Il Cybersecurity Act (Regolamento UE 2019/881) ha due obiettivi: rafforzare il mandato dell'ENISA (Agenzia dell'UE per la Cybersicurezza) e creare un framework europeo di certificazione per prodotti, servizi e processi ICT. Per le aziende NIS2, comprendere questo framework puo offrire vantaggi significativi nella dimostrazione della compliance.
Gli schemi di certificazione EUCC
Il primo schema adottato e l'EUCC (EU Common Criteria), basato sullo standard internazionale Common Criteria (ISO 15408). Certificare un prodotto secondo l'EUCC significa che la sua sicurezza e stata valutata da un organismo accreditato. Per le aziende NIS2, scegliere prodotti certificati EUCC e un elemento positivo in caso di ispezione ACN.
Il ruolo dell'ENISA
L'ENISA supporta gli Stati membri nell'implementazione della NIS2, pubblica linee guida, analisi delle minacce e raccomandazioni. Il suo Threat Landscape annuale e una lettura obbligatoria per chi si occupa di cybersecurity. Per le aziende italiane, le pubblicazioni ENISA integrano le linee guida dell'ACN.

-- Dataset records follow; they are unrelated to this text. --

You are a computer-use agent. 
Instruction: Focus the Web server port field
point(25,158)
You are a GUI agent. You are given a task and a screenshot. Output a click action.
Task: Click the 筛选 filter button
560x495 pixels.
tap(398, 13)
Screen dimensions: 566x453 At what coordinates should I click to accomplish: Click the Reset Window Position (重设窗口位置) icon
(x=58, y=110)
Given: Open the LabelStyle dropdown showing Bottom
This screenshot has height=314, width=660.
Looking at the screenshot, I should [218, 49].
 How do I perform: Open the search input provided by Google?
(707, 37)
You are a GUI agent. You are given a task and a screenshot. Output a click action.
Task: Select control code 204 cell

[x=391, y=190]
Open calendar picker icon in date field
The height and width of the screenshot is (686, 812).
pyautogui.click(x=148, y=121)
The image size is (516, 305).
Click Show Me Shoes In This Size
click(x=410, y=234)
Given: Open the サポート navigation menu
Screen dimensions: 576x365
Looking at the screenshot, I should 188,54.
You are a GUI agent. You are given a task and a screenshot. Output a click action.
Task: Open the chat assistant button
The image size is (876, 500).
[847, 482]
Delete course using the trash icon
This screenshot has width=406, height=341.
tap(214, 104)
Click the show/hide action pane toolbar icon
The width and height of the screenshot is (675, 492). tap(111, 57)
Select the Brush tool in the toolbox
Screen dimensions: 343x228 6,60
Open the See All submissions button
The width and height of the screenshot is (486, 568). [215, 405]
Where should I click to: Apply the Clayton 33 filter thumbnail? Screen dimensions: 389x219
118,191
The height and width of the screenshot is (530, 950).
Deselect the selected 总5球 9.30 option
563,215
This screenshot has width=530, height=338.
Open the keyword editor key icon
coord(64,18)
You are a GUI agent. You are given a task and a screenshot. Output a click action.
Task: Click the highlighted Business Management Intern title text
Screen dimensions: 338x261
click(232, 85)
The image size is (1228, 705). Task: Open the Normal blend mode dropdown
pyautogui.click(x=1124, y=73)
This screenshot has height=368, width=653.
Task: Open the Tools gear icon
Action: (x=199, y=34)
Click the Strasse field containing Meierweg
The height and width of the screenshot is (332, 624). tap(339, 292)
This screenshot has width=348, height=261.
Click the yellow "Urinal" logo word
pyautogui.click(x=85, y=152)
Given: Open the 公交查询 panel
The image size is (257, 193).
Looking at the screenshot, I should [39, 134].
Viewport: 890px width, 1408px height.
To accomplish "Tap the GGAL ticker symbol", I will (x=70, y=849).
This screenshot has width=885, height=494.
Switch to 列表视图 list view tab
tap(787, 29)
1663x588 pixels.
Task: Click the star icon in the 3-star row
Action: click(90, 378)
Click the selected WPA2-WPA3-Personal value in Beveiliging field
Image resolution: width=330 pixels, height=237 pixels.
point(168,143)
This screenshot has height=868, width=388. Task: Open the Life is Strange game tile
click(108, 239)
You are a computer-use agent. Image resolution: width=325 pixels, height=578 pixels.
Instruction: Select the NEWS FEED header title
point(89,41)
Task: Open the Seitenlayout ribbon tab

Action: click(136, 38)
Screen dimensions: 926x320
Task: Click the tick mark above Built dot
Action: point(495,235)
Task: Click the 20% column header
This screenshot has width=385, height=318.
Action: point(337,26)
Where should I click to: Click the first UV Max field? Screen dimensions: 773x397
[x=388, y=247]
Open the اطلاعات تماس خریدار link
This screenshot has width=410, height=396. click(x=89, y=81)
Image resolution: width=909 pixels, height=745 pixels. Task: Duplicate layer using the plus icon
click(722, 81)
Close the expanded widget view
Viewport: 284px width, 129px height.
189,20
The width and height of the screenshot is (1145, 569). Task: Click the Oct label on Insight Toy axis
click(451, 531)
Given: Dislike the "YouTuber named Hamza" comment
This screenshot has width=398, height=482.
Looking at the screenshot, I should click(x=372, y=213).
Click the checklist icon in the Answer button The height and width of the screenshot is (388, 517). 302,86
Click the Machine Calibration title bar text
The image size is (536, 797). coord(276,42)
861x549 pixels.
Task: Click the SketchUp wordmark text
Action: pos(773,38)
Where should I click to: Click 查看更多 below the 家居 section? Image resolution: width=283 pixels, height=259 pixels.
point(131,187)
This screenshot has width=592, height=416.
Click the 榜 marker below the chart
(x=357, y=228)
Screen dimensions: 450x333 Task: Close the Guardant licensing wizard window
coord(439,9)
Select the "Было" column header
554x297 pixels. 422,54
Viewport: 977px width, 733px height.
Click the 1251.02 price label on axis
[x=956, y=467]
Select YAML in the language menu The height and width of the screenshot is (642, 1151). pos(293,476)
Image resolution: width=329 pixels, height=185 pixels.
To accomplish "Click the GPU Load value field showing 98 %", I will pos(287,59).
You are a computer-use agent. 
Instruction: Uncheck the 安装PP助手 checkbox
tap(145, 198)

Certificazione volontaria vs obbligatoria
Al momento, la certificazione e volontaria. Ma la NIS2 e il CRA prevedono che in futuro certi prodotti o servizi possano richiedere certificazione obbligatoria, specialmente nei settori critici. Anticipare questo trend certificando i propri prodotti o richiedendo certificazioni ai fornitori e una mossa strategica.